Chemists, structural biologists and people interested in computational physics begin to think that the time has come for nanotechnology. At the same time, the microscope is invented in physics laboratories, transforming the way we see reality. The scanning microscope is the first microscope that allows us to see individual atoms and nature at the nanometre scale. These are not microscopes with light or waves, but use very fine tips to obtain images of surfaces. But they are not only images, but because they are a kind of nano-finger that you can manipulate to see surfaces, you can also manipulate them to move and create structures with atoms. That's where nanotechnology begins.

In one way or another, all the sciences started to get to the nano in the 1980s, and many scientists, in the 1990s, became interested in the mechanisms that make life possible. At the same time as we were trying to manipulate matter at the nano-scale, crystallographers were using X-rays to look at the structure of proteins, and the protein structures of life began to emerge.

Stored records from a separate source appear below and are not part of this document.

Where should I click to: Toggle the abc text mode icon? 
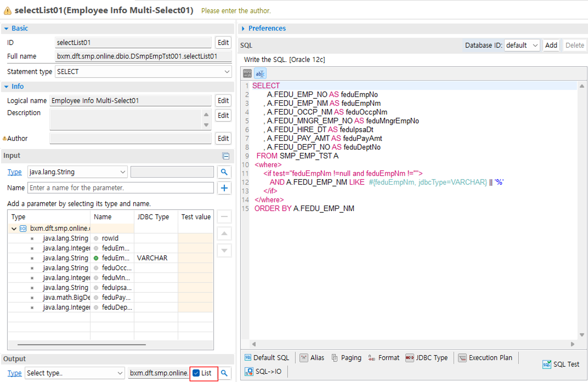click(x=260, y=74)
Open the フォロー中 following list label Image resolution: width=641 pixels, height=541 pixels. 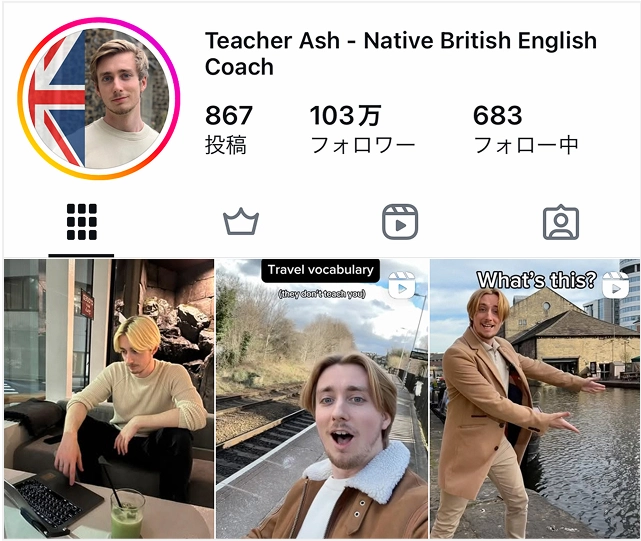526,145
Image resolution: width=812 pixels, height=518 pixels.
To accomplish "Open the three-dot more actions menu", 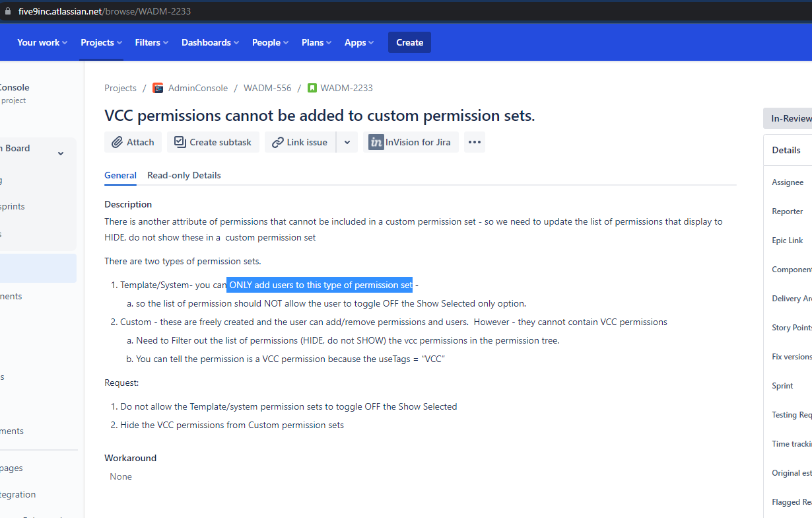I will click(475, 142).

We have millions of atpase proteins all over our bodies in almost all our cells. All living things have atpases. They are enzymes that generate the ATP molecule, which we need for most of the actions our molecules do. An active person moves about eighty kilos of ATP molecules a day. So these enzymes have to be very good and very fast.

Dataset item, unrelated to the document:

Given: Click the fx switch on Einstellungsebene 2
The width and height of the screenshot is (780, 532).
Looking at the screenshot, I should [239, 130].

How has evolution been able to create a machine that can use eighty kilos of molecules a day? By creating a molecular engine. It's a molecule that's embedded in the cell membrane, which, using electrostatics, is able to make that motor rotate. As it rotates, it traps a molecule of ATP, doubles it and catalyses the chemical reaction with almost no energy. This is the trick of biology. At the nano-scale, one can simply use the temperature of the molecules with a mechanical design like a windmill to transform the energy of the water molecules into motion. And, because it is at the nanoscale, you are able to grab a molecule and catalyse a chemical reaction. That's why life arises at the nanoscale, because at the nanoscale you can transform energy from one way to another, reducing entropy to create work.

In the 1980s, people like Hiroyuki Noji began to show that these machines worked like machines using energy to do different processes. DNA is not just a code. It's a form, it's able to sense forces, electricity and it's one of the ways our cells are able to understand what's going on outside.

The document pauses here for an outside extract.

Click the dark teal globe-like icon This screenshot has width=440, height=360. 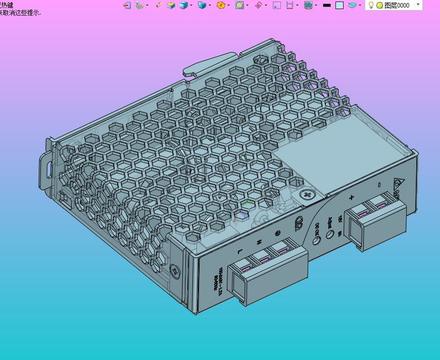click(309, 5)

When nano physicists began to use biology and to interpret proteins not as a point, information or code, but as a machine, they began to see biology differently. In the 20th century, molecular biologists and biochemists saw biology as interactions of shapeless protein networks and tried to understand biology as a complex system of communication between proteins. This is where a couple of cultures began to meet, the one that wanted to see biology as analogue machines and the one that wanted to see it as digital machines of DNA and proteins.

The beginning of nanotechnology in biology was primarily medical. Doctors tried to use nanoparticles to improve cancer treatment. But they did not change the paradigm. They simply continued the way they had been treating cancer, which was to look for proteins or DNA and make molecules that would stick to the cancer. The main problem with chemotherapy cancer treatment is that it has produced very few new drugs in the last twenty or thirty years and they are very ineffective. So they were looking for new ways of interacting with genes and proteins through nanotechnology, which would allow them to have a more direct way of attacking problems like cancer.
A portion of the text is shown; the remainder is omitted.